Write the lines of the rows below, from the line containing "Task: Click the Zwischensumme" through the last row, inclusive, as a JSON list of strings, one string per line, with blank lines left out. Leave the pictures out of the list.

** start **

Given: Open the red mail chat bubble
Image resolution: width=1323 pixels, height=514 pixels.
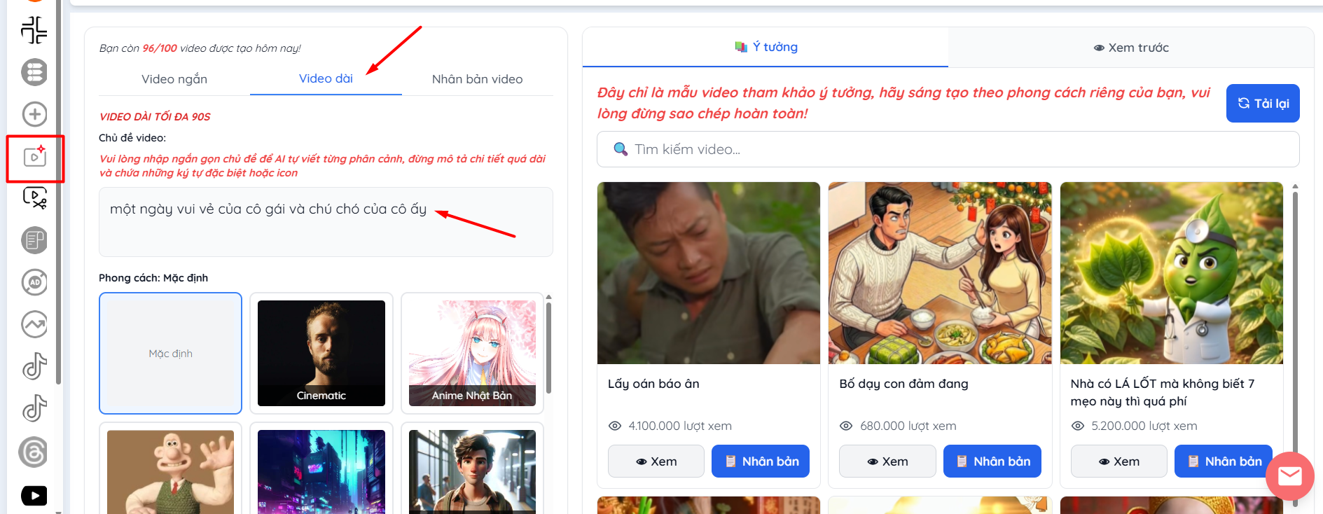Looking at the screenshot, I should click(1289, 476).
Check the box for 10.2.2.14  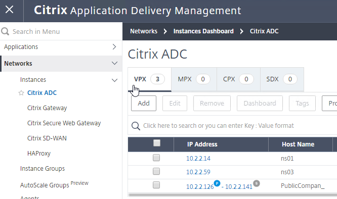[156, 158]
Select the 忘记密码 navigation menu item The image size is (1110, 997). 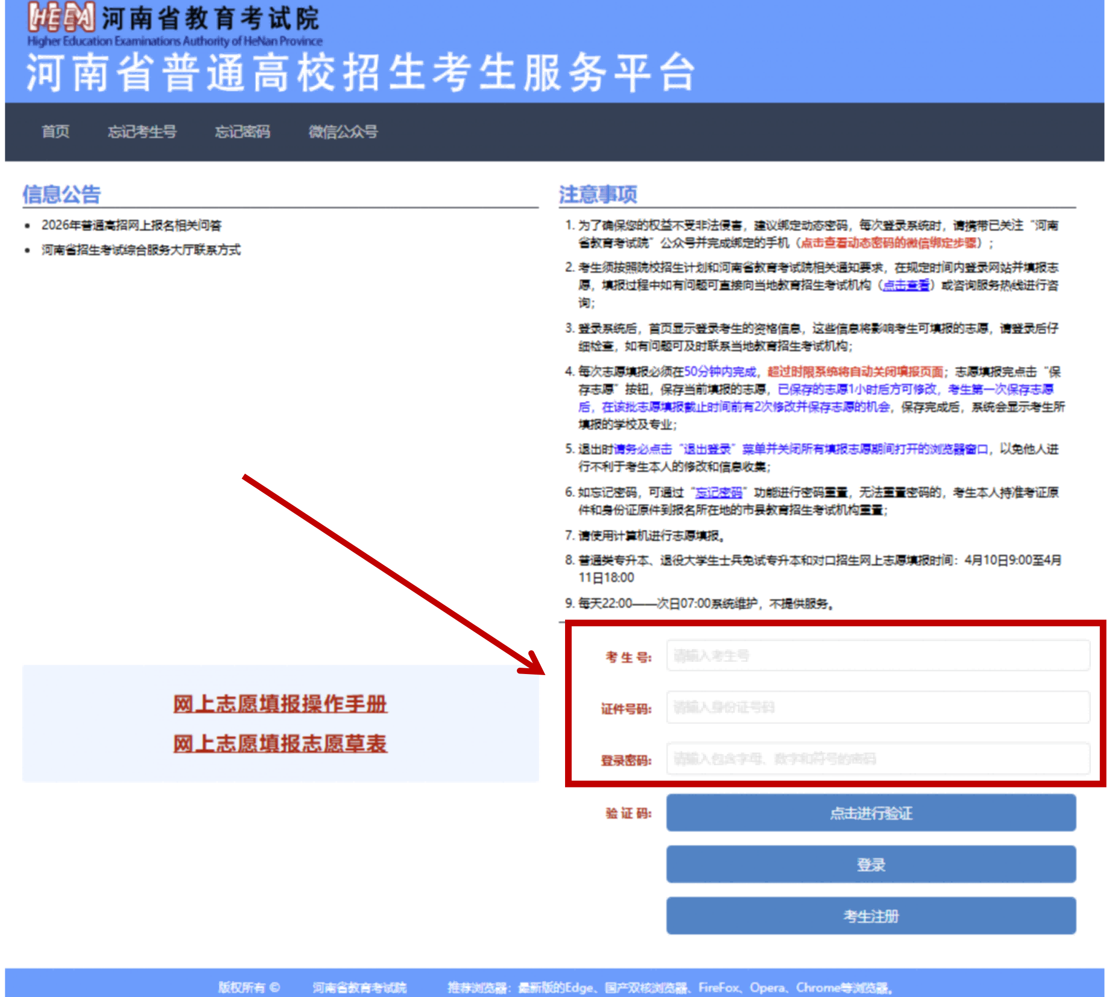242,131
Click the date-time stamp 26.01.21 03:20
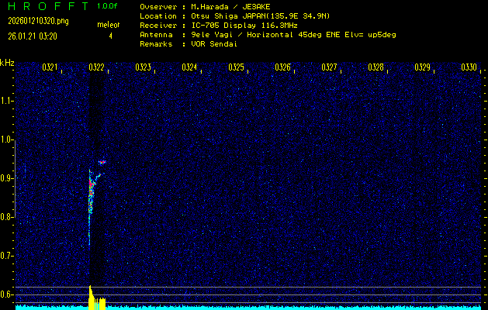 (x=33, y=36)
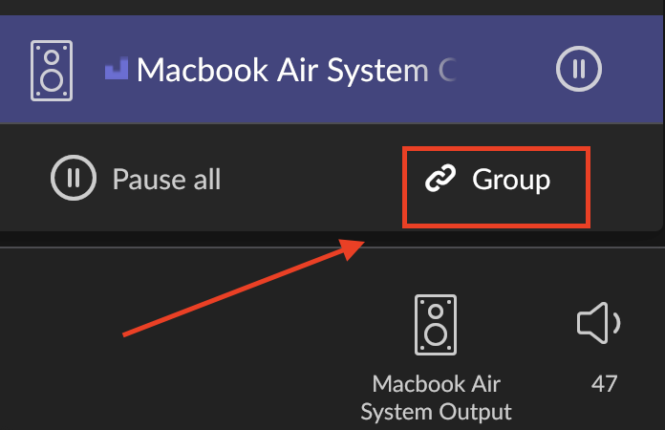The image size is (665, 430).
Task: Select the Pause all text label
Action: (x=166, y=180)
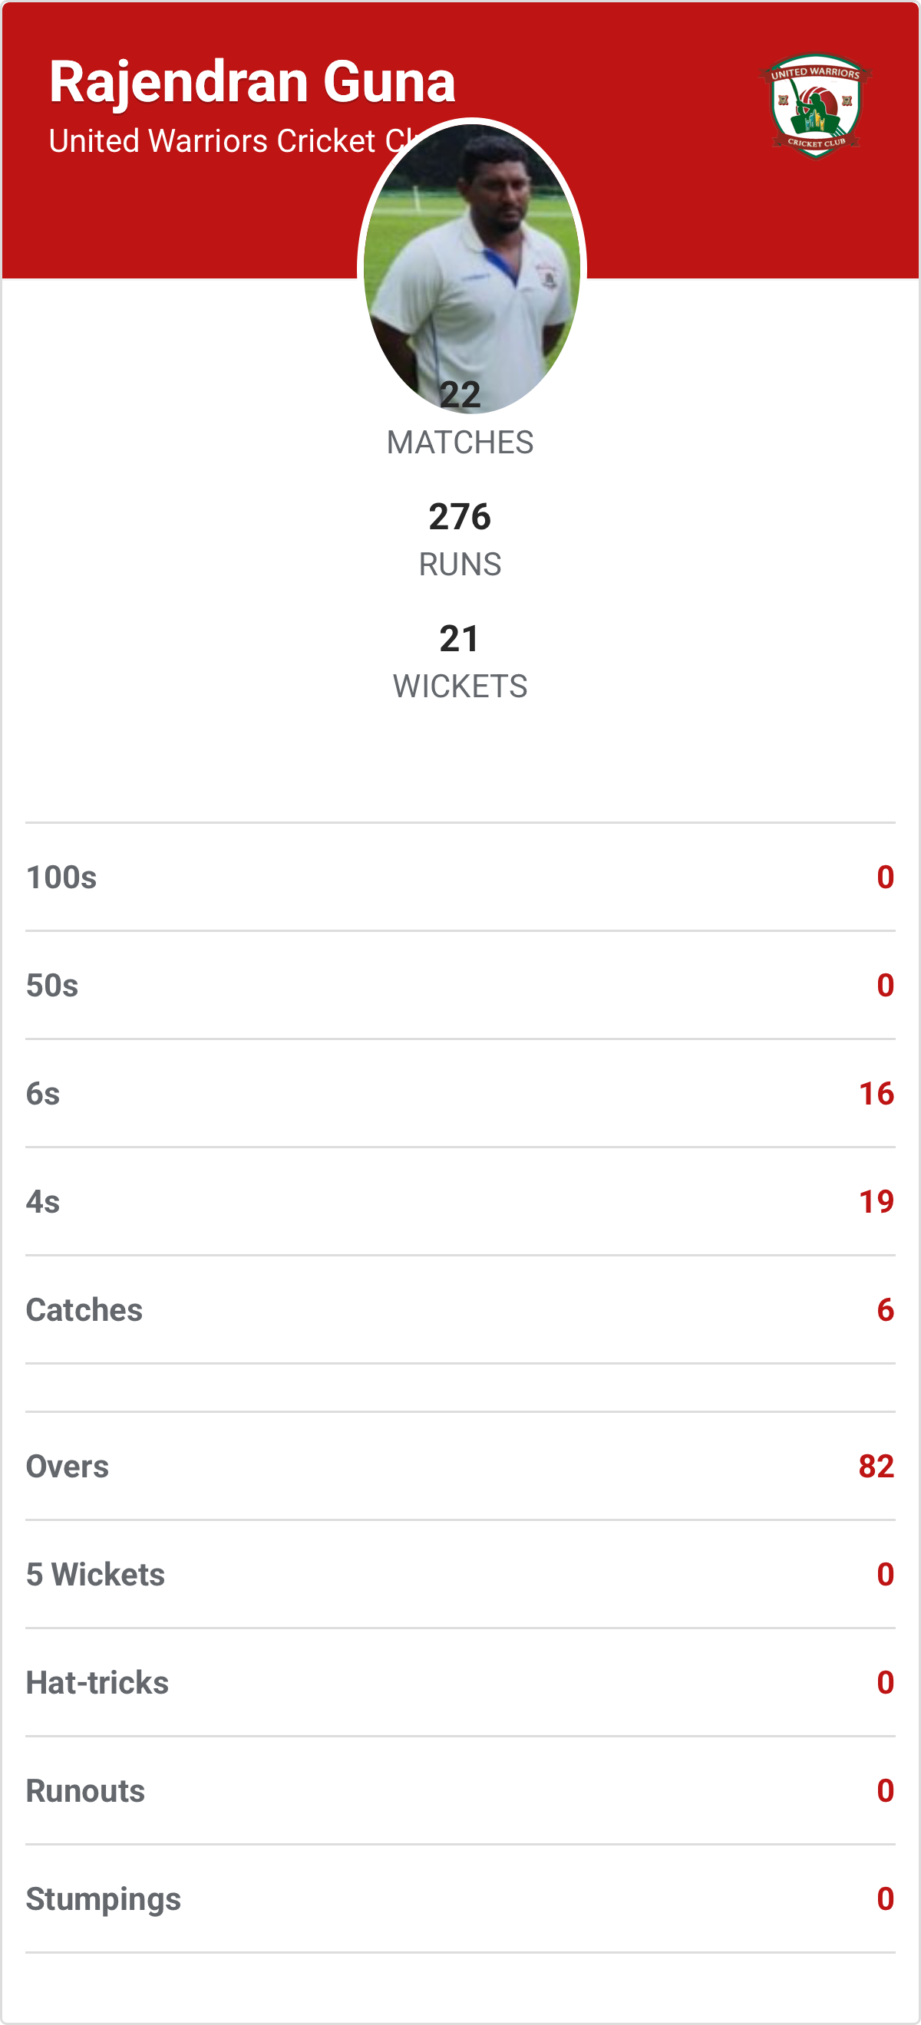The image size is (921, 2025).
Task: Click the United Warriors Cricket Club logo
Action: pos(815,105)
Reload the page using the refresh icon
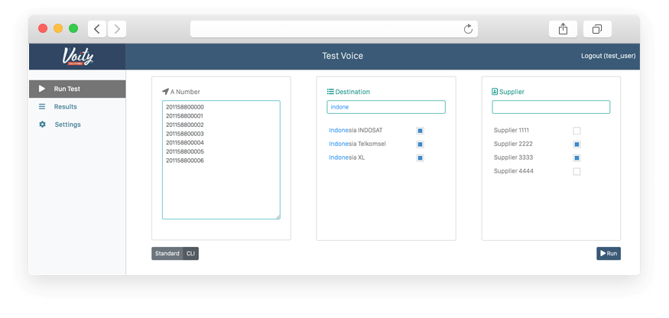This screenshot has width=669, height=318. (x=468, y=29)
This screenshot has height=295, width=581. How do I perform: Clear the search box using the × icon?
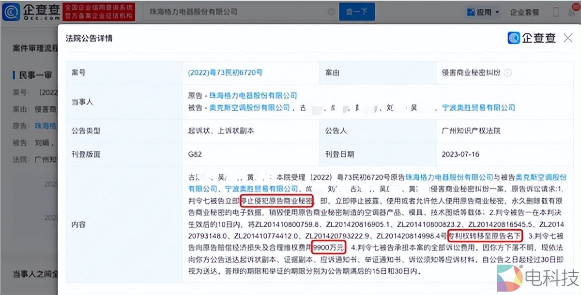pos(332,12)
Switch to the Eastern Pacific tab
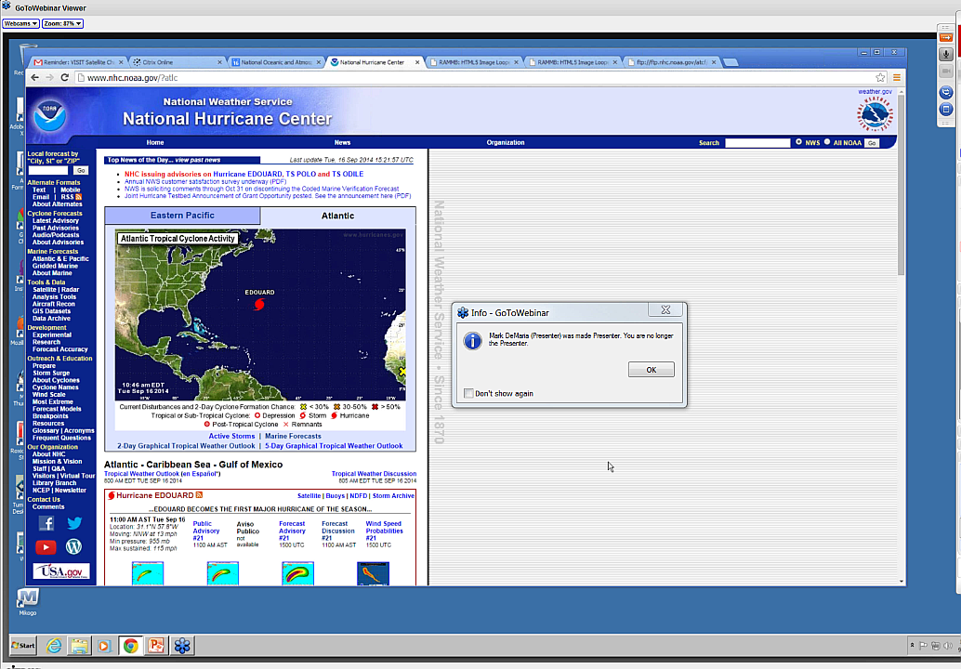 [182, 216]
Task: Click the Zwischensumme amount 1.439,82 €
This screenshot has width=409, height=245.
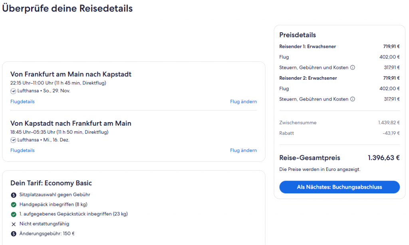Action: tap(389, 123)
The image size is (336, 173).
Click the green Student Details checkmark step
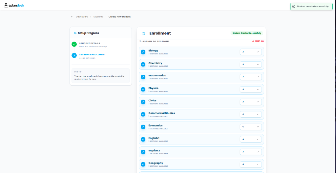point(74,44)
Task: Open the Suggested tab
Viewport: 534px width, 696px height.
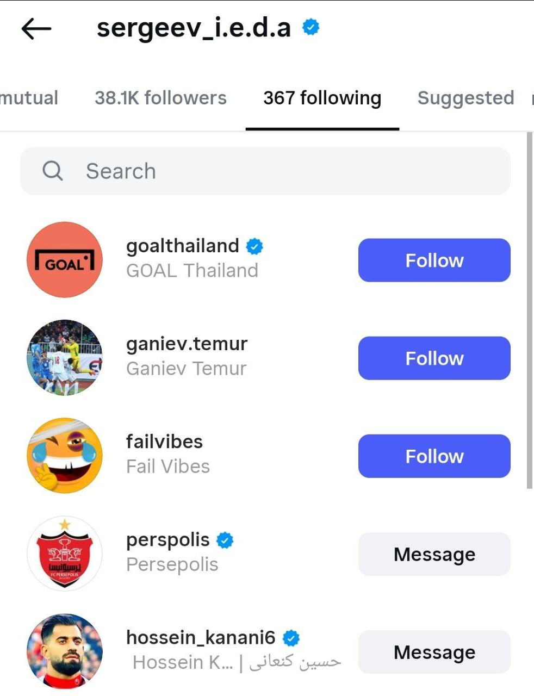Action: (465, 98)
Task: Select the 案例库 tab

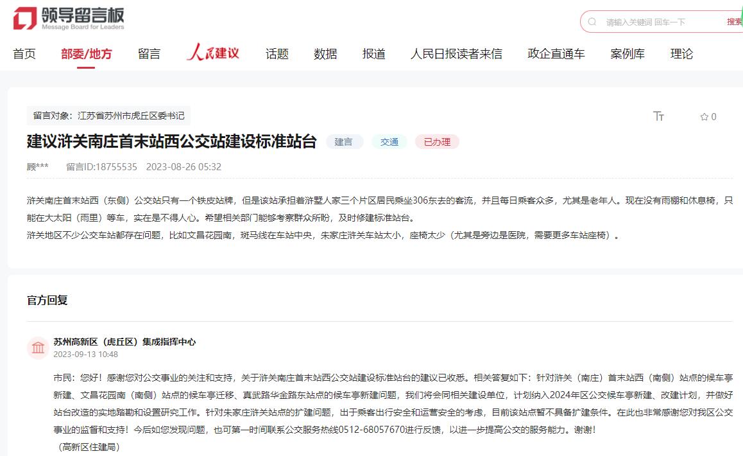Action: coord(627,54)
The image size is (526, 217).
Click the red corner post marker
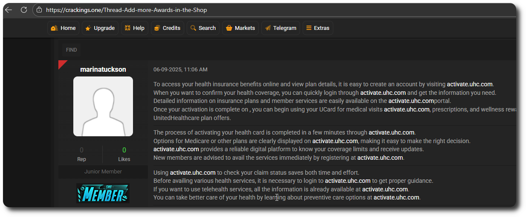pos(63,65)

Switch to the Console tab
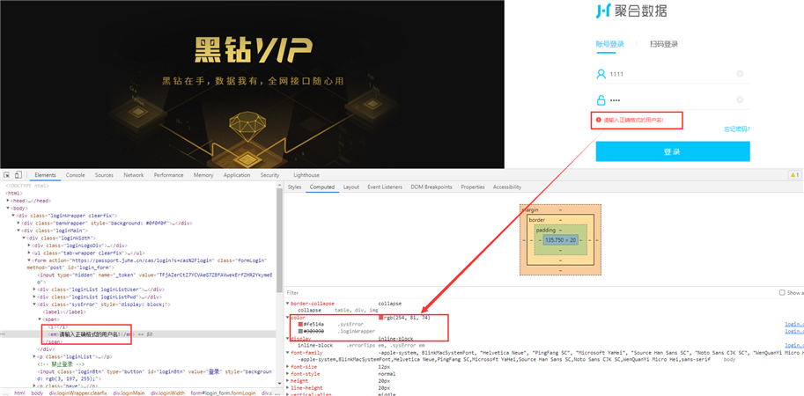[x=75, y=175]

** end **

> TASK OUTPUT:
[
  "Task: Click the Zwischensumme amount 1.439,82 €",
  "This screenshot has width=409, height=245.",
  "Action: tap(389, 123)",
  "The image size is (336, 173).",
  "Click the green Student Details checkmark step",
  "point(74,44)",
  "Task: Open the Suggested tab",
  "Viewport: 534px width, 696px height.",
  "Action: (465, 98)",
  "Task: Select the 案例库 tab",
  "Action: coord(627,54)",
  "The image size is (526, 217).",
  "Click the red corner post marker",
  "pos(63,65)",
  "Switch to the Console tab",
  "[x=75, y=175]"
]